The latest results from the International Breast Cancer Intervention Study – one of the longest studies of its kind – show a nearly 30% reduction in the incidence of disease when women at an elevated risk for developing breast cancer are treated prophylactically with the anti-oestrogen drug tamoxifen.

"After 20 years of follow-up, there is a clear benefit in terms of preventing breast cancer with this agent,” said the lead investigator on the IBIS-1 study, Jack Cuzick of Queen Mary University, London, reporting results at the recent  San Antonio Breast Cancer Conference.

The study findings are considered remarkable on two fronts, first, that the incidence of breast cancer can be prevented with anti-oestrogen treatment, and second, that these observations could be successfully carried out over such a long period of time.

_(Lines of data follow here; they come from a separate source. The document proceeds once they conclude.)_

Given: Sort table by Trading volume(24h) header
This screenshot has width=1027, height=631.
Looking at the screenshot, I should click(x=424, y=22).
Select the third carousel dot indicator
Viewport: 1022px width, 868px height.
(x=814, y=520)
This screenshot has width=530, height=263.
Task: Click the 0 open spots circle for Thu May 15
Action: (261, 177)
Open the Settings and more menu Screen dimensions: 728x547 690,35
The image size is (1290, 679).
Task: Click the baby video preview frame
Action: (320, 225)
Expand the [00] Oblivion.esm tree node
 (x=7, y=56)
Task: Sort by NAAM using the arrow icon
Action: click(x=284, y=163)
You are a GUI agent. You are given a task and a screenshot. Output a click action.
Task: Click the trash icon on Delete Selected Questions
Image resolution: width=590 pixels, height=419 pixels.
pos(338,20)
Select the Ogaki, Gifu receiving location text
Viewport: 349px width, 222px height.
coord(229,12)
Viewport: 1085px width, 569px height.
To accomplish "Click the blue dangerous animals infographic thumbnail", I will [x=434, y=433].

Beginning in 1992, and lasting through mid-2001, IBIS-1 investigators enrolled 7,154 women previously identified as having an elevated risk for developing breast cancer. Patients were randomised to one of two treatment arms, receiving either tamoxifen, or placebo, for five years, and then followed up for as long as possible.

“What is important about this particular analysis is we now have very long-term follow-up,” said Dr Cuzick, “The median follow-up is 16 years, and many patients have been followed for twenty or more years.”

The average age of patients at study entry was around 50, the cohort was split between pre-menopausal and post-menopausal women, and, of particular interest, roughly half of those individuals enrolled used hormone replacement therapy while on study.

“That is one of the important features of the study, that we did allow HRT use during the trial, and about half of the women did use that, and that turns out to be important in terms of outcome.”

Overall, with median 16-years of follow-up, study results showed that five years of treatment with tamoxifen resulted in a 29% reduction in the occurrence of breast cancer: there were 251 cases observed in the tamoxifen treatment arm, as compared to 350 cases in the placebo group.

“These data suggest that the number of patients you need to treat to prevent one new case of breast cancer is 22,” Dr Cuzick said, “Which is very favourable as compared to any preventative treatment, say, for heart disease or anything else in the general population.”

As for the significance of HRT, a sub-analysis of the IBIS-1 cohort showed that the preventative effect offered by tamoxifen is attenuated by HRT use during the active treatment period.

The benefit of tamoxifen was not without some physical cost; there was a small (but expected) increase reported for the incidence of endometrial cancer in the active treatment arm: 29 cases vs 20 cases in the placebo group. And, oddly, there was in increase in non-melanoma (low mortality) skin cancer: 116 cases vs 84 for tamoxifen and placebo, respectively.

“This was a somewhat unexpected event,” said Dr Cuzick, “It raises the question as to whether there is any mechanism through which tamoxifen might be causing these cancers, but right now we just don’t know.”

“I think we have to recognise that breast cancer is truly the epidemic of our century,” Dr Cuzick concluded. “Rates are dramatically higher than any other cancer type in women, at 1.6 million cases per year worldwide. And these numbers are rising so treatment is really not enough, we have to really get the incidence of this disease down.”